Dataset extract:
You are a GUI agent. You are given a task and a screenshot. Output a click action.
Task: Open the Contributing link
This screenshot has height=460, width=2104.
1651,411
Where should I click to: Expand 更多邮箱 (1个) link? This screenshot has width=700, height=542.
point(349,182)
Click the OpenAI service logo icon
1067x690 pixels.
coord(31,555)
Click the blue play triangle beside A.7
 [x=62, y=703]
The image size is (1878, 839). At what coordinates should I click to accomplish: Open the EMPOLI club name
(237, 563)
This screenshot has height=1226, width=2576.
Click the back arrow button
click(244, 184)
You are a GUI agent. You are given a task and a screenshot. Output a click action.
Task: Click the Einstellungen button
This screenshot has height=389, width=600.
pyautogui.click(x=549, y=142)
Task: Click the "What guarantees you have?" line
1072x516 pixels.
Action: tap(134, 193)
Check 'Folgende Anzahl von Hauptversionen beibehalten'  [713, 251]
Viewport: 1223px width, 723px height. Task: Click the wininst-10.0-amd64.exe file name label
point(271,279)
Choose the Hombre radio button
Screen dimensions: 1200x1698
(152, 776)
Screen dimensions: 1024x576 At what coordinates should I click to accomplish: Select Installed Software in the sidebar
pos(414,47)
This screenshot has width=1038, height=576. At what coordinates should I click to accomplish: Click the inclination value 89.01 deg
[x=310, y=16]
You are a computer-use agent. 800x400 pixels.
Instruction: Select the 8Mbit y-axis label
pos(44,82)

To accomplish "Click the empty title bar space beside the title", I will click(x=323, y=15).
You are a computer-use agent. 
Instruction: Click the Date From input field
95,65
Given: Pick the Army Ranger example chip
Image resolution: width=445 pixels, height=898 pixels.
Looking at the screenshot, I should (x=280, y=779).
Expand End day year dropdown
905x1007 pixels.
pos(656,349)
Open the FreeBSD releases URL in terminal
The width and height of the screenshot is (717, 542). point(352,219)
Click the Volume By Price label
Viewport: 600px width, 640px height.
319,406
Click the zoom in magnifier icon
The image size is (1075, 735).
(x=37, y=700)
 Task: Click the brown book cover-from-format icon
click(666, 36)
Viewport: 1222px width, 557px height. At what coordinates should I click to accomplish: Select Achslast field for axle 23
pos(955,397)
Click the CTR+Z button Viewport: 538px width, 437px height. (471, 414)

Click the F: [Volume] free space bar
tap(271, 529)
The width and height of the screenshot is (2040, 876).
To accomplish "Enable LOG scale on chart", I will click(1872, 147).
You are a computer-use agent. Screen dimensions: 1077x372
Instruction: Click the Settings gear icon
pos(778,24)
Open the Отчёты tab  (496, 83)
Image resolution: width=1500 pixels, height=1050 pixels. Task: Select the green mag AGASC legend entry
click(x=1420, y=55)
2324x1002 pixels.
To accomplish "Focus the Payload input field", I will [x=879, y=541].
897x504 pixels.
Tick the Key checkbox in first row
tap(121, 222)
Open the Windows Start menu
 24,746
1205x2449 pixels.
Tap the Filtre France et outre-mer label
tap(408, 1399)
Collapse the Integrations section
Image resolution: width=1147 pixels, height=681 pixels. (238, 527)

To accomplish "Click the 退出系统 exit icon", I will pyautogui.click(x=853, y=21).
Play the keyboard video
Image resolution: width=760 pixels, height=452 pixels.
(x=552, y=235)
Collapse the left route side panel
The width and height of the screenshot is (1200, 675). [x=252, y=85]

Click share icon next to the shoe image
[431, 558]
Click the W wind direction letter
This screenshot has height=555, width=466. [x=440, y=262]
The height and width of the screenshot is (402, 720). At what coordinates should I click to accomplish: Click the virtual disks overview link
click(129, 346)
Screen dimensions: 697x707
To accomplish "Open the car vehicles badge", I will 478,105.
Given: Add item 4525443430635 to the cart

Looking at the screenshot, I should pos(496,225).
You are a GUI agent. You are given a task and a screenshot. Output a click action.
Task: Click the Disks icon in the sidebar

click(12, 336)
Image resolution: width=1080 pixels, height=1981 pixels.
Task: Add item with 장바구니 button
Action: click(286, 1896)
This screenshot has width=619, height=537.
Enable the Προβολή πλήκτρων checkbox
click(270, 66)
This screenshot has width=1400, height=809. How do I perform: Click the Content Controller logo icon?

Directions for this task:
Up to and including the line with "Click the OpenAI service logo icon", print every line of the records from the start.

Solved exercise:
You are a GUI agent. You are given a task and a screenshot. Output a click action.
Task: Open the Contributing link
This screenshot has height=460, width=2104.
1651,411
Where should I click to: Expand 更多邮箱 (1个) link? This screenshot has width=700, height=542.
point(349,182)
Click the OpenAI service logo icon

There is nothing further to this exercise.